Foster became the managing partner at Sullivan and Cromwell at the age of thirty-eight at a time when the United States went from a debtor nation to a creditor nation for the first time.  New York would replace London as the world’s financial capital and wealthy Americans spread their money and financial interests around the world, and those wealthy Americans “clamored for Sullivan and Cromwell’s services.  “The list of those Foster represented reads like a guide to the upper reaches of American commerce, manufacturing, and finance.” (37-38) It was from this perch that Foster and Allen, who joined the firm in 1926, would develop their unquestioned belief in “liberal internationalism,” the idea “that trouble in the world came from misunderstanding among ruling elites, not from social or political injustices, and that commerce could reduce or eliminate this trouble.  This was a refined version of the ‘open door’ policy the United States had embraced for decades… [a policy] aimed at forcing other countries to accept trade agreements favorable to American interests.  At its core was the reassuring belief that whatever benefited American business would ultimately benefit everyone.” (55-56)  According to Kinzer it was this firm belief held by the brothers that guided them through their careers whether it was support for Hitler and the Nazis before Pearl Harbor or the myriad coups they arranged to protect American corporate interests in the 1950s.

World War II found Allen’s career in espionage take off as a member of William Donavan’s inner circle at the Office of Strategic Services (OSS), first as a station chief in New York then moving to Bern, Switzerland to develop American spy capabilities in Europe.  He was able to create a web of spies that allowed the United States to learn what was happening behind enemy lines and inside Nazi Germany itself.  Following the war Allen’s career took a hit as President Truman abolished the OSS.  During the war Foster emerged as one of the top two foreign policy spokespersons for the Republican party (Arthur Vandenberg was the other) as an advisor to Thomas Dewey who ran for President in 1944 and 1948.  It was during this period that Foster honed his view of communism that began in the 1920s as the Soviet Union struggled to survive.  By the end of WWII Foster was warning that the Soviet Union was bent on “eradicating the non-Soviet type of society and that if the United States did not strike back, an alien faith will isolate us and press in on us to a point where we shall have be faced with surrender or with a new war.” (83)

The shift in American foreign policy in 1950 was embodied in NSC-68, a document that redefined the communist threat and by arguing “that the Soviet Union, unlike previous aspirants to hegemony, is animated by a new fanatic faith, antithetical to our own, and seeks to impose its absolute authority over the rest of the world.”  As a result Truman now facing the North Korean invasion of the south immediately asked Congress for $10 billion to expand the army.  After the North Korean attack Walter Bedell Smith became head of the CIA and named Allen as Deputy Director of Operations.  By 1952 with the election of Dwight Eisenhower as President, Smith became Undersecretary of State, allowing Allen to replace him as head of the CIA, and Foster became Secretary of State.  Now all was in place for the brothers.  As Kinzer points out, never in history did two siblings hold such powerful offices together and their missionary zeal, belief in American exceptionalism, years of defending corporate interests, and a view of themselves as instruments of destiny would now be put to the test.

########################################

§ **Task details**
In the passage about Foster and Allen, who named Allen Deputy Director of Operations at the CIA?

§ **Record excerpts**
########################################

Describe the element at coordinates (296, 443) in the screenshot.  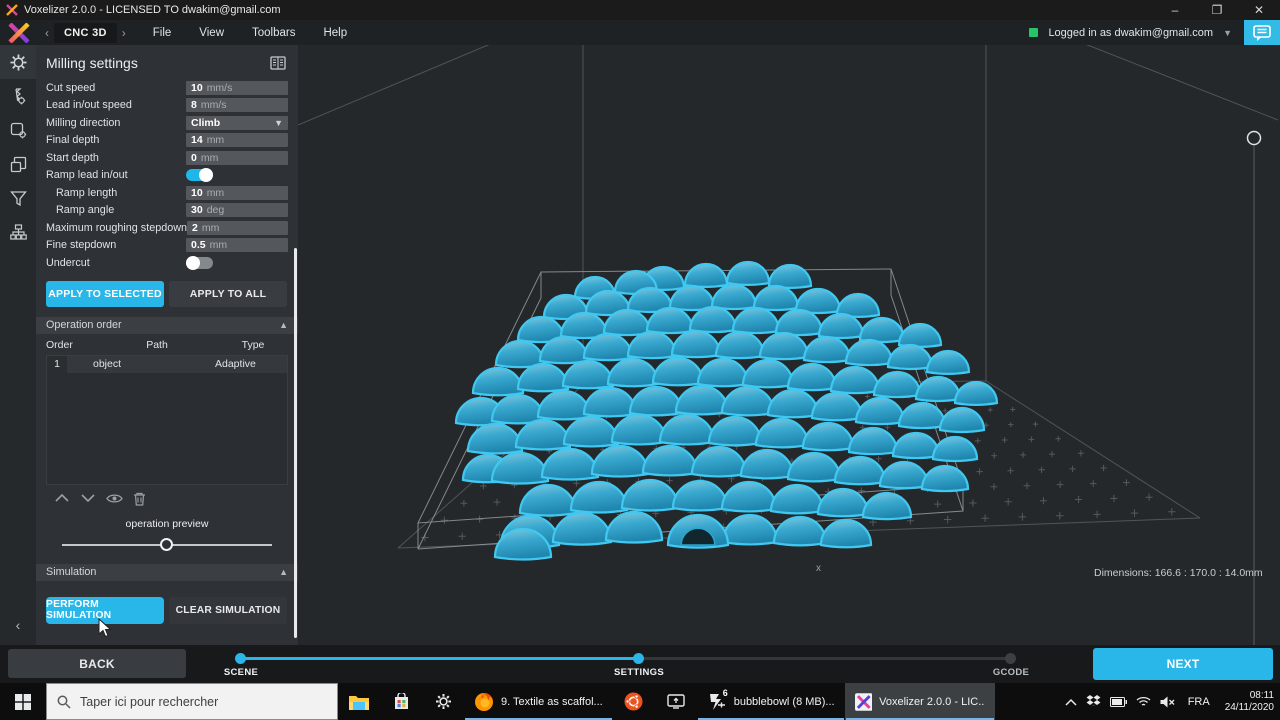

########################################

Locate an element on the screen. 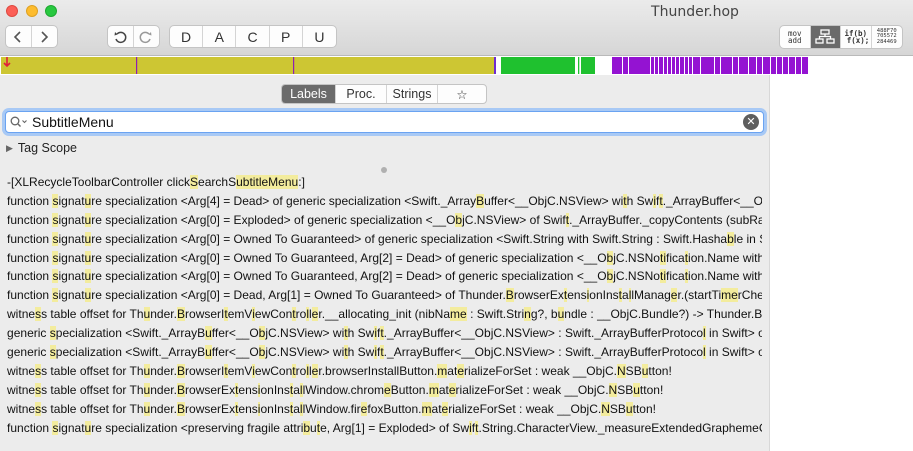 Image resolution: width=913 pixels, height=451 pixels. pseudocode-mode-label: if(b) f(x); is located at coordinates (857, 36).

########################################

§ **Your solution**
Walter Bedell Smith